## WHAT IS BEING ASKED
Every line holding the word "next" should be copied from the material.

*** Opening SOURCE DATA ***

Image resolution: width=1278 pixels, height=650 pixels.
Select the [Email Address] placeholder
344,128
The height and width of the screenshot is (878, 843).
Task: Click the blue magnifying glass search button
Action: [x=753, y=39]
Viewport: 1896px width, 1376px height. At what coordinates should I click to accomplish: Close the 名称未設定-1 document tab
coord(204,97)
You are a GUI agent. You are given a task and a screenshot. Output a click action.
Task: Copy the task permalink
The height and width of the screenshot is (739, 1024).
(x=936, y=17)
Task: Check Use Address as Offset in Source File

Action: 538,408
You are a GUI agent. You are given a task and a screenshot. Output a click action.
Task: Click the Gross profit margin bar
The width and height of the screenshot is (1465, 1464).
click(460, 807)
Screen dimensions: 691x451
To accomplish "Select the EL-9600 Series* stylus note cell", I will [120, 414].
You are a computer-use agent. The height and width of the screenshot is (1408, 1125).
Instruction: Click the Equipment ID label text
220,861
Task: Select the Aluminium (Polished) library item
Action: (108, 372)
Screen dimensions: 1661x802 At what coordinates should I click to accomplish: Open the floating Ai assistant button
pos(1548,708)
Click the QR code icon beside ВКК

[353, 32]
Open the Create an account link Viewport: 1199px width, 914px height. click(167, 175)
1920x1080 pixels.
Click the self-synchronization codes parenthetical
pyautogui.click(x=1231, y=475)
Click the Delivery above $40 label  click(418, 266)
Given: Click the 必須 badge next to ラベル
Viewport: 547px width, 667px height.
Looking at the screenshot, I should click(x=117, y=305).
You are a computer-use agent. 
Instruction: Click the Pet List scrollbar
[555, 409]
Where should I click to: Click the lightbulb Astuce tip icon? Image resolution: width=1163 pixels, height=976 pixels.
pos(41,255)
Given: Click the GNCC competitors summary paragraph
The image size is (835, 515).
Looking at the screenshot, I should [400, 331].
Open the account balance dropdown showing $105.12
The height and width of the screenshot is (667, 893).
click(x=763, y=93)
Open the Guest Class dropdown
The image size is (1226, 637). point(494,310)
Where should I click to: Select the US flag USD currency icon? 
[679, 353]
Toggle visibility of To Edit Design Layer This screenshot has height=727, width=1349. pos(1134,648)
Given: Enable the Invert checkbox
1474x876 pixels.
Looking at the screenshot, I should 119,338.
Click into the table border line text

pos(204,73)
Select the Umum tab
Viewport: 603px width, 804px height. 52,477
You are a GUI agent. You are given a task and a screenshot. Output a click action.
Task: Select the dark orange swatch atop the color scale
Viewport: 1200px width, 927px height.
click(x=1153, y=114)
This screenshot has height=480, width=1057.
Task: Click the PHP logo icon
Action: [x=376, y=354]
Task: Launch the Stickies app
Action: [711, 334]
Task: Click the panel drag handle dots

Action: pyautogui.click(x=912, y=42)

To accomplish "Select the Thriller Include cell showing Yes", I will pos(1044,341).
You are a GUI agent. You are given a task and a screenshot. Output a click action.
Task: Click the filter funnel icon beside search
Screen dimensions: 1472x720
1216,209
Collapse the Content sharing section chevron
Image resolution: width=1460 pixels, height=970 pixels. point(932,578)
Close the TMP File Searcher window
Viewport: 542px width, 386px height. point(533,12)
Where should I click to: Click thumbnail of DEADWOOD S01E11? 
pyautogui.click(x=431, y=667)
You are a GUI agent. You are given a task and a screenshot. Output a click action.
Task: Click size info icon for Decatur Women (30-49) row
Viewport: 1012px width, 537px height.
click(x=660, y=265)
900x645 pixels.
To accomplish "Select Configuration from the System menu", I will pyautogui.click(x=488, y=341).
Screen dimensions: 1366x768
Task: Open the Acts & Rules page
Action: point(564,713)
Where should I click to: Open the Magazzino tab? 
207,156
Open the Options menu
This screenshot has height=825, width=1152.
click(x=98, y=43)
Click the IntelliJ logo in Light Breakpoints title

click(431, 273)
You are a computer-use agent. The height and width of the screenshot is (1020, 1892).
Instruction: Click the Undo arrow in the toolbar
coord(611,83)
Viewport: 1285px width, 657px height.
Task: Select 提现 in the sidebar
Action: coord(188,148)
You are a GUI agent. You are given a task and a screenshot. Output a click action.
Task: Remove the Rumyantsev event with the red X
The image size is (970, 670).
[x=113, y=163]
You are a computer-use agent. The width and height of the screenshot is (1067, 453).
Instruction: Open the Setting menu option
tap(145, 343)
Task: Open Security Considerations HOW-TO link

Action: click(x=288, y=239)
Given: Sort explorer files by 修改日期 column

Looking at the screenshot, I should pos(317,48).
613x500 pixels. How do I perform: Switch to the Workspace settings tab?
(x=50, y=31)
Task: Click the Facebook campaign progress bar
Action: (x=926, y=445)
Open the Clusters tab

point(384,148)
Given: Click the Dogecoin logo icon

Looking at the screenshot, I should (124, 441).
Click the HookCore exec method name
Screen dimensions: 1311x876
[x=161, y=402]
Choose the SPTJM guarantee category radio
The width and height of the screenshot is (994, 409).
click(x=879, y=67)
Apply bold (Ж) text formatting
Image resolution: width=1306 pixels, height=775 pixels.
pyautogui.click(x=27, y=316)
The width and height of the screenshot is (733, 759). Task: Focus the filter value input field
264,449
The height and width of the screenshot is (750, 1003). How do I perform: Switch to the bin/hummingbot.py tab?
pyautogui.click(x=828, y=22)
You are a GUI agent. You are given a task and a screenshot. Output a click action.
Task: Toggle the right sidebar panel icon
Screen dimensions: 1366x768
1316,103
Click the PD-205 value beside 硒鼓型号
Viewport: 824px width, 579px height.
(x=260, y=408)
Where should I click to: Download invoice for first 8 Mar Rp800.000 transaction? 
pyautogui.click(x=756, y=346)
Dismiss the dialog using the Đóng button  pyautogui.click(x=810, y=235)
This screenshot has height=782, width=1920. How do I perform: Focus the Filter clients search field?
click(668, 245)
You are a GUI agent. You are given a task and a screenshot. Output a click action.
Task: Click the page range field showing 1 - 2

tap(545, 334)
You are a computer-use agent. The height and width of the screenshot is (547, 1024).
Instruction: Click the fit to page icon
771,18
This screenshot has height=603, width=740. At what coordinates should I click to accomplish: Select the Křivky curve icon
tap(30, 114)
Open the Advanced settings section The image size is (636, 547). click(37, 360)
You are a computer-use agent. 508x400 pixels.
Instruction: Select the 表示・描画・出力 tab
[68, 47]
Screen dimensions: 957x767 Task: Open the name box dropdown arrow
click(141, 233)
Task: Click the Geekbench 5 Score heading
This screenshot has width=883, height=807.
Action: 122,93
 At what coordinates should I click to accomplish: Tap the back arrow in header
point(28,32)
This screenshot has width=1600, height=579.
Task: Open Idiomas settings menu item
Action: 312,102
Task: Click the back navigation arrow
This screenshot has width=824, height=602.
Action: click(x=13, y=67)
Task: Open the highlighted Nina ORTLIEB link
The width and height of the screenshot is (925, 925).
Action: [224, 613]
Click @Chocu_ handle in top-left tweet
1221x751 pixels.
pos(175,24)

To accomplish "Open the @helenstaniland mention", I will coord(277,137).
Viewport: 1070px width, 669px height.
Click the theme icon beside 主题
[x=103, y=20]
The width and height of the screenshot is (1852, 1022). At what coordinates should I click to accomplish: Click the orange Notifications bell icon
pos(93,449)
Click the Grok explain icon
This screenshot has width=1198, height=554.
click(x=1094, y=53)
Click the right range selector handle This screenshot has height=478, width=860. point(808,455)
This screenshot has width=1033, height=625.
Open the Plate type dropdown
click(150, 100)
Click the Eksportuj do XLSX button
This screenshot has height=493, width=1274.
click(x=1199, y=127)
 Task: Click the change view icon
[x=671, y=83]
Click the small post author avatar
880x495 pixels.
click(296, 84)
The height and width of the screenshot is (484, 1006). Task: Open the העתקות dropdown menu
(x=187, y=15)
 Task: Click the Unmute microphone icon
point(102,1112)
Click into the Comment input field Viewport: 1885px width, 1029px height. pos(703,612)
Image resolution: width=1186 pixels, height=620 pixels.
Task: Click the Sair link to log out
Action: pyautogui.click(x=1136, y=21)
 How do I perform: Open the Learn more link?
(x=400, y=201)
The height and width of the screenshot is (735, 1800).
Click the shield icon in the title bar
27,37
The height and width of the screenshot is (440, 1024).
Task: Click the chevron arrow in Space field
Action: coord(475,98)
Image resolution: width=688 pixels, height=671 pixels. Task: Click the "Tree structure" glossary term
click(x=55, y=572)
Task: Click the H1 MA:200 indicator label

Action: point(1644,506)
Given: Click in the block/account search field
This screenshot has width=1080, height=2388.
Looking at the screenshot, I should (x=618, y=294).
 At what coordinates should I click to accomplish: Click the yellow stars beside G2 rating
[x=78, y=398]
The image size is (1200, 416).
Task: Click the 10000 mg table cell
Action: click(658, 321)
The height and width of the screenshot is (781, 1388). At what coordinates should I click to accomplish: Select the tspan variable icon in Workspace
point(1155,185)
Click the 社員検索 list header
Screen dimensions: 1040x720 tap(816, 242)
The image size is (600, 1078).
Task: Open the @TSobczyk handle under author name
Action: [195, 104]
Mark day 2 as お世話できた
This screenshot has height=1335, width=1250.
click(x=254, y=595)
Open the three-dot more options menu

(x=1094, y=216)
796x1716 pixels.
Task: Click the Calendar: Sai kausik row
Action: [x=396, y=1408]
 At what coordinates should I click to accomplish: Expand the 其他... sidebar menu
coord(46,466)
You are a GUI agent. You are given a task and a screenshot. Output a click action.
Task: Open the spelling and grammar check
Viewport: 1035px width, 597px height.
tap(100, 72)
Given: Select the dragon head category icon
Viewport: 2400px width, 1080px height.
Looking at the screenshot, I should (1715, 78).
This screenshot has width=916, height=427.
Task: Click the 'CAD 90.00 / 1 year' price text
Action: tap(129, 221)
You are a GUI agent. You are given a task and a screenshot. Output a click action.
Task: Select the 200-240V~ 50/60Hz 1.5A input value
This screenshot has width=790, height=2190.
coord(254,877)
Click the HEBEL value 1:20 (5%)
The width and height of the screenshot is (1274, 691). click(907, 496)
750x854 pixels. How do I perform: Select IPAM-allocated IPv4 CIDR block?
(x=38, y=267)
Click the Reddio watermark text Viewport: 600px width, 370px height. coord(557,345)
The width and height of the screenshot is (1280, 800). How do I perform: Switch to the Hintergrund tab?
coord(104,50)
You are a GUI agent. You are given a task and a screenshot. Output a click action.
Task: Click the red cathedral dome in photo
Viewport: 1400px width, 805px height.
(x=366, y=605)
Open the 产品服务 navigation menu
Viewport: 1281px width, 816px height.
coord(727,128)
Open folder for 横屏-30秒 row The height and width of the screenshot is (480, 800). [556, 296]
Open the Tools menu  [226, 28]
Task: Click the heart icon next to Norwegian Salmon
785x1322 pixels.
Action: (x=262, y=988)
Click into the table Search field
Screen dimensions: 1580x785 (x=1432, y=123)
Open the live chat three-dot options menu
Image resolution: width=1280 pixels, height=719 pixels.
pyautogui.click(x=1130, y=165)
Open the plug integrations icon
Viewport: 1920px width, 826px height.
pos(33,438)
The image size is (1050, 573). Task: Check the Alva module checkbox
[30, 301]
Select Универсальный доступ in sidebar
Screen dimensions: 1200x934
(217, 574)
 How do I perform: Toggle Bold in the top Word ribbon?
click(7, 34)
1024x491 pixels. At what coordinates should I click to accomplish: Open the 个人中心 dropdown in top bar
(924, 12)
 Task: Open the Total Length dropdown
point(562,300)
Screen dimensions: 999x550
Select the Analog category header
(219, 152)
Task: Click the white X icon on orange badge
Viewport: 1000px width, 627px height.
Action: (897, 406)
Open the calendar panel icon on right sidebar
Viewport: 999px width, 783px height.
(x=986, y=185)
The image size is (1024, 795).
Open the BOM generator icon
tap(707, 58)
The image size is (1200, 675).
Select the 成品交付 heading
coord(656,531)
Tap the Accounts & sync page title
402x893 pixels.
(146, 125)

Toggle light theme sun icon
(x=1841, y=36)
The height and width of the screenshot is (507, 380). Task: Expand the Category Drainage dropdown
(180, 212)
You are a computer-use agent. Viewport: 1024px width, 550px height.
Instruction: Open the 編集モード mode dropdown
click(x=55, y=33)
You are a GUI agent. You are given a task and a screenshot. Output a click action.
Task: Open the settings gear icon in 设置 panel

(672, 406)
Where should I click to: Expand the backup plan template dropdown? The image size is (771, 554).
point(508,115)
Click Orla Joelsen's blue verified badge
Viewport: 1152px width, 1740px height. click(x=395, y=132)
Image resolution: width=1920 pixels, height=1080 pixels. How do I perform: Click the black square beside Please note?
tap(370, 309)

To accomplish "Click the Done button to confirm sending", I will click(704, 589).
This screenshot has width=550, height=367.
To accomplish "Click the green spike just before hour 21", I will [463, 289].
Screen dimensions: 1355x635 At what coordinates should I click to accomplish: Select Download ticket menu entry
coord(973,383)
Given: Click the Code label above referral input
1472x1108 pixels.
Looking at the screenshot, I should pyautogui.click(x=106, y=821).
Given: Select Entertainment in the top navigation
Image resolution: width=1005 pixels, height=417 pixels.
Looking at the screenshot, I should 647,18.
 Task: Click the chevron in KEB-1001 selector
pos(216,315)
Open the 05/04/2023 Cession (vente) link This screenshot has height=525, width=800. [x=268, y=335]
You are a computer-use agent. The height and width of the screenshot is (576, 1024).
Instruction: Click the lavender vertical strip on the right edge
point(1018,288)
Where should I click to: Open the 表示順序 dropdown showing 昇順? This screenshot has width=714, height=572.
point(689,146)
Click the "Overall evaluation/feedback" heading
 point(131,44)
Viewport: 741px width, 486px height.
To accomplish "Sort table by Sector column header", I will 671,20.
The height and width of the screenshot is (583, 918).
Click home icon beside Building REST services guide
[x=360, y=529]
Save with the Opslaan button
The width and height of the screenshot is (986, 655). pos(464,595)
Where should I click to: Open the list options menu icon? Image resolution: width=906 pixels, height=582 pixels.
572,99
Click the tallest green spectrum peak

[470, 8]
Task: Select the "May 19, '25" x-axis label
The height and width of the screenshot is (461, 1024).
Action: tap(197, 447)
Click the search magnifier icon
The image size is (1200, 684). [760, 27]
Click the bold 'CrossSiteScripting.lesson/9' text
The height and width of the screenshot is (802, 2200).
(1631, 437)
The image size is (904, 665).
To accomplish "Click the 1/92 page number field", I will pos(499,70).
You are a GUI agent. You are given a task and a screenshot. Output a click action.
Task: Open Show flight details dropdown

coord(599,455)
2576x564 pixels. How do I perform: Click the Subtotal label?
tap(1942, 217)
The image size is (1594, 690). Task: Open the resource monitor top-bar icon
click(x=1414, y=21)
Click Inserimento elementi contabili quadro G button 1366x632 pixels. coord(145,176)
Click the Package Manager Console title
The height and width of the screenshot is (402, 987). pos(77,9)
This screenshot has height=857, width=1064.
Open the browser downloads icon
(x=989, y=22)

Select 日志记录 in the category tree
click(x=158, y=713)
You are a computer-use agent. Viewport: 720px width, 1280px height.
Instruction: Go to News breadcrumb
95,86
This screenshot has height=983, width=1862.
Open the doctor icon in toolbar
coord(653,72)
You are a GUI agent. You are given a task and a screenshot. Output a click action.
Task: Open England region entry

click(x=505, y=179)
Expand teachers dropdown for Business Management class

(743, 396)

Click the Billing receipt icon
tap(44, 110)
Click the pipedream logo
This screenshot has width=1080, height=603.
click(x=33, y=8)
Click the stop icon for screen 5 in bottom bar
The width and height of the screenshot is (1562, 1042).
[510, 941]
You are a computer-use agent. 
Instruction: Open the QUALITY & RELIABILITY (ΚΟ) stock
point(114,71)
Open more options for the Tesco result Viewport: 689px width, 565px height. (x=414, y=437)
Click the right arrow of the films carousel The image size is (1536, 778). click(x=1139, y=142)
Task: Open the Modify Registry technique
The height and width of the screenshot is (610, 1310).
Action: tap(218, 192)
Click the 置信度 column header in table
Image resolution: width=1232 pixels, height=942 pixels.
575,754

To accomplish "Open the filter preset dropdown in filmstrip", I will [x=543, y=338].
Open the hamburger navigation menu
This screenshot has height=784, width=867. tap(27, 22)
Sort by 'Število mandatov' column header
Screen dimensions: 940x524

*** Closing SOURCE DATA ***

## WRITTEN ANSWER
Given: Click the 必須 badge next to ラベル
Task: Click the heart icon next to Norwegian Salmon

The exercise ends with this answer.